No las unen sus logros, sino sus fracasos - Mendoza Post
Miércoles 4 Ene 2017Miércoles, 04/01/17 atrás
porPablo Dócimo (*)

Hace poco menos de un mes Cristina Fernández de Kirchner realizó un viaje relámpago a São Paulo donde compartió reuniones con sus ex colegas brasileños Luiz Inácio Lula Da Silva y Dilma Rousseff. Y esta última devolvió gentilezas con una visita a Buenos Aires para participar de la conferencia "Democracia, Derechos y Justicia Social" para luego, además, recibir una distinción.

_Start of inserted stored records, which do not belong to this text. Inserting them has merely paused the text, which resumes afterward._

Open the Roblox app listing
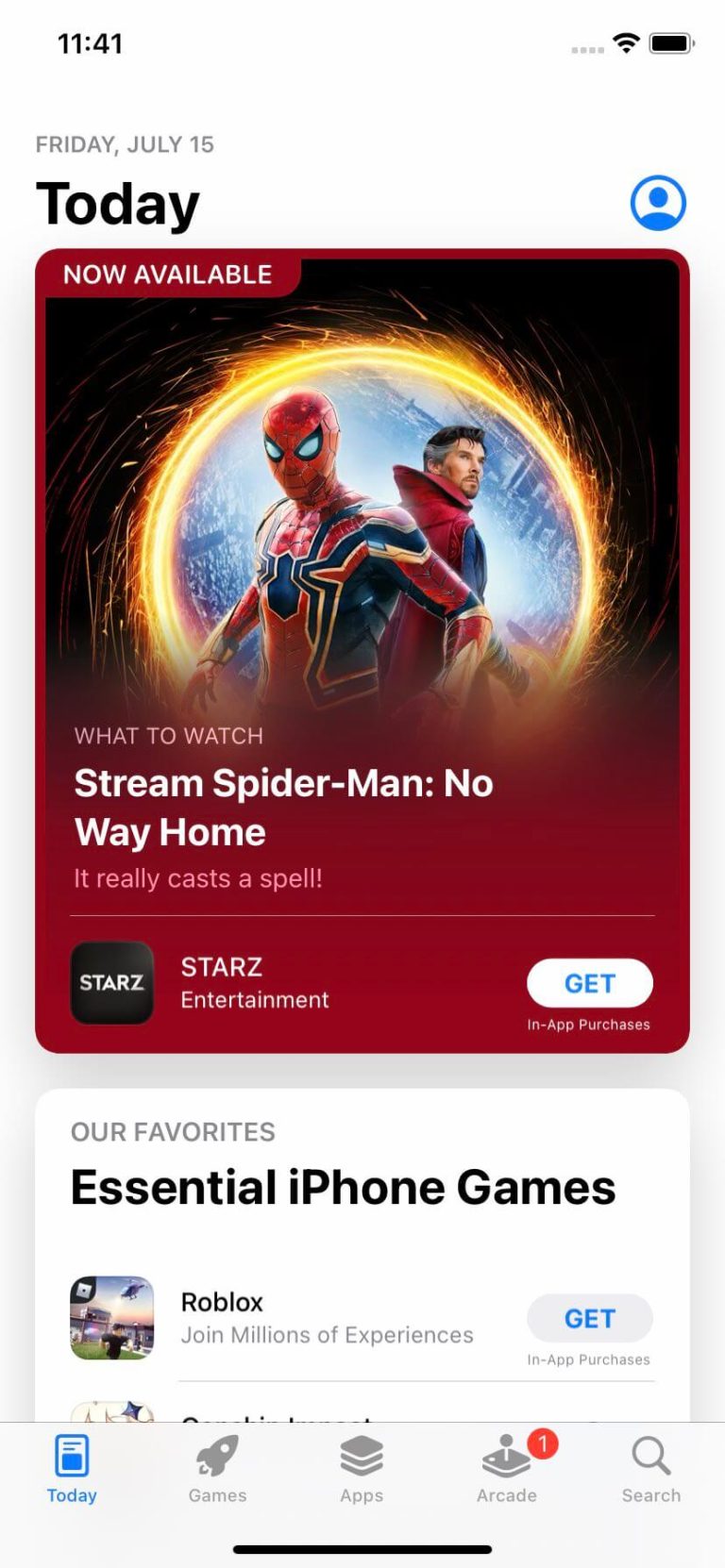725x1568 pixels. 283,1318
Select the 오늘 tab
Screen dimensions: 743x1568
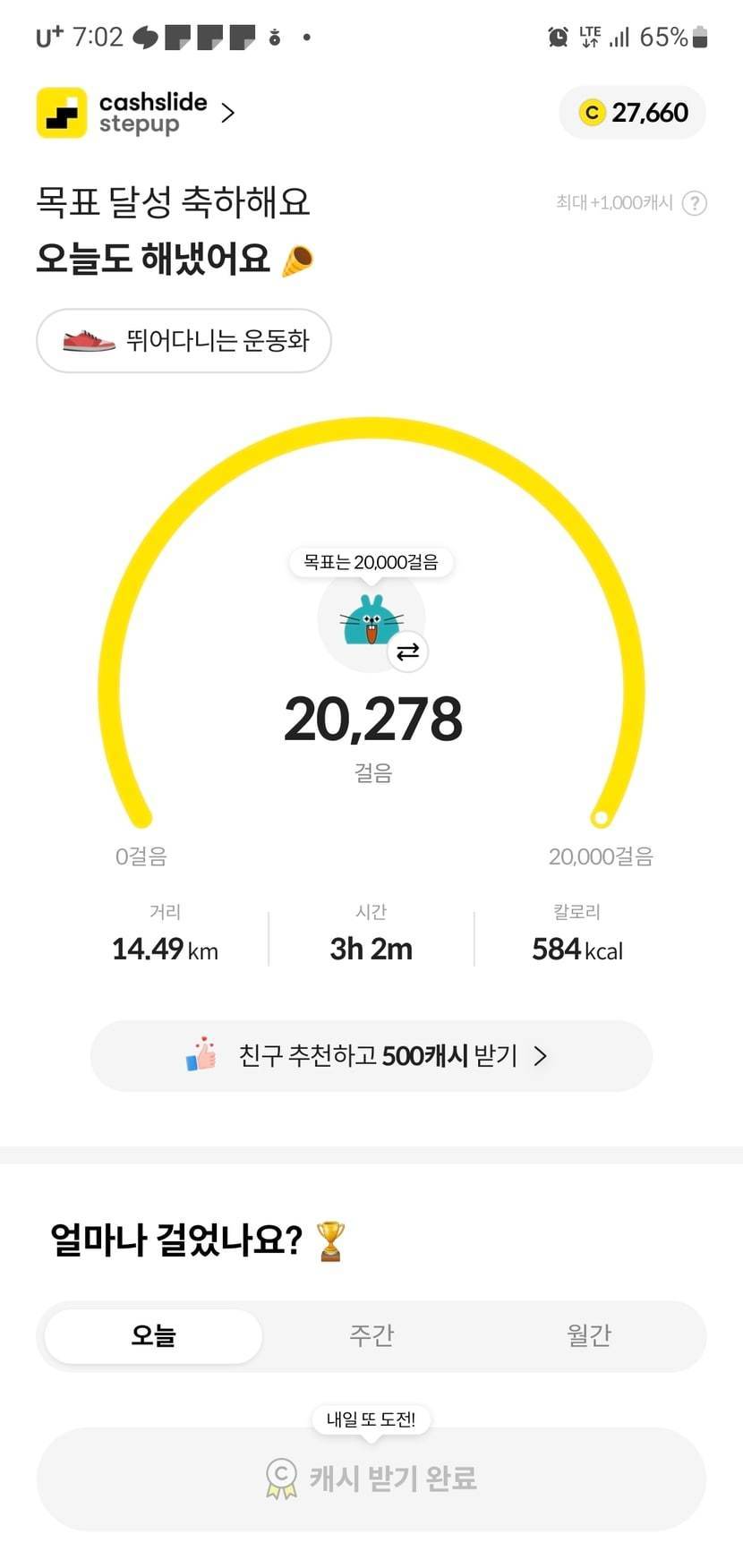[153, 1335]
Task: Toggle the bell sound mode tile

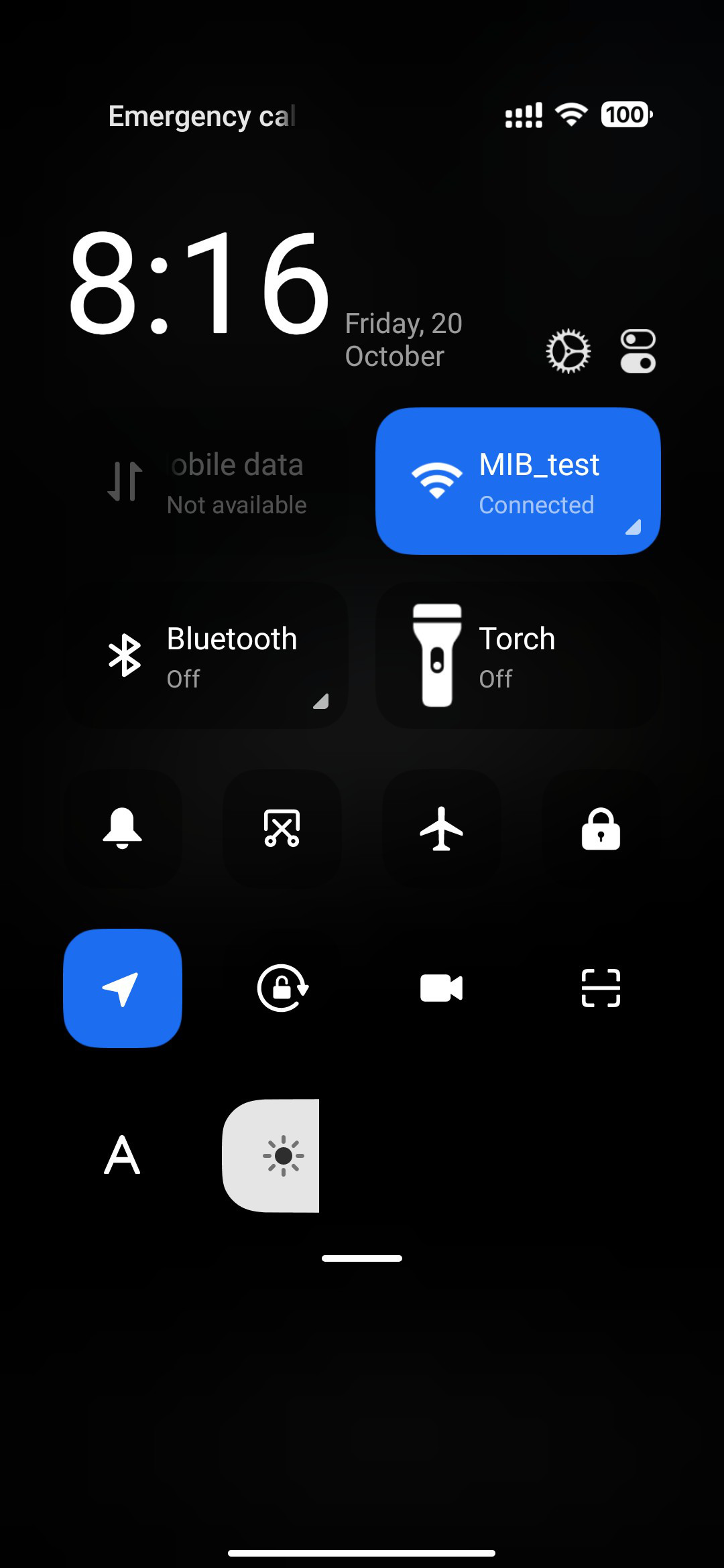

Jorge Luis Borges termina uno de sus poemas con el siguiente verso: "No nos une el amor sino el espanto; será por eso que la quiero tanto.", y parafraseando al genial Borges, podríamos decir que a Cristina y a Dilma no las unen sus sus logros, sino sus fracasos; será por eso que se quieren tanto.

Más allá de lo inútil e hipócrita de estas visitas, lo único que podría sacarse en limpio, por decirlo de alguna manera, son algunas frases vertidas durante su visita -la de Dilma, específicamente- que en realidad no resisten el menor análisis debido a la incoherencia que desborda de ellas.

Tomemos por ejemplo esta cita de la ex presidenta brasileña que sobra como muestra: "Mauricio Macri es el neoliberalismo radicalizado".

En primer lugar deberíamos definir qué significa, para estos dirigentes populistas, ya que esta palabra es muy recurrente en ellos, concretamente el término "neoliberal"... Porque técnicamente, la diferencia entre neoliberalismo y liberalismo sería que el primero defiende a las corporaciones tratándolas como personas físicas al ponerlas en igualdad de condiciones frente a una persona de carne y hueso dándoles una ventaja tremenda.

O sea, algo así como lo que han hecho todos, absolutamente todos, los gobiernos populistas con sus amigos y, por supuesto, con ellos mismo, convirtiéndose en empresarios millonarios de la noche a la mañana.

Tanto en Brasil como en Argentina las pruebas son más que evidentes. Pero no solo eso. No solo estos personajes a los que debemos sumar, obviamente a Hugo Chávez y su caricaturesco sucesor, Nicolás Maduro, se caracterizaron por robar como nunca se robó en el continente americano y por haber derrochado una corrupción nunca vista. También sobresalieron por haber hecho gobiernos coronados por un fracaso tras otro, tanto en lo político, como en lo social y lo económico.

Por supuesto no debemos olvidar el deterioro socio/cultural que han generado en la población, enfrentando a compatriotas entre amigos y enemigos.

Así como durante la Segunda Guerra Mundial Alemania, Italia y Japón conformaron el "eje del mal", hoy podríamos denominar, sin temor a equvicarnos, a Brasil, Venezuela y Argentina —o mejor dicho a Lula, Chávez y Kirchner— como el eje de la decadencia, la corrupción y el atraso en Latinoamérica en esta última década.

No por casualidad, en estos tres países, entre otras cosas, aumentaron exponencialmente sus índices de pobreza, y tal es así que además dejaron de medirla o falsearon esos datos.

Como con la pobreza, generaron índices inflacionarios exorbitantes, acompañados por supuesto del gasto público enorme con el consecuente déficit fiscal, y en Argentina y Venezuela, especialmente, mintieron sistemáticamente con el índice inflacionario.

En el caso particular de los Kirchner expropiaron YPF y REPSOL pero las pagaron una fortuna, y hasta el último centavo.

Lo mismo hicieron con el Club de París, pero además contrajeron una deuda (con Venezuela, casualmente) a intereses 3 veces más alto para pagarle al FMI.

Aumentaron, como dijimos, exponencialmente el déficit fiscal, y dejaron el Banco Central en 0 (cero). Y más, muchísimo más, pero el "neoliberal radicalizado" es Macri.

Claro, esto visto con la visión de Dilma Rousseff, sucesora y protagonista, luego, del gobierno más corrupto de la historia brasileña, igual que los de sus socios Kirchner y Chávez.

Nada es casual. Todo es causal, y es causa de haber caído en las garras de gobiernos populistas, corruptos e inoperantes que, en definitiva, son los peores enemigos de quienes dicen defender, los pobres y humildes, a quienes además, los usan de manera indignante y descarada para sus propios beneficios.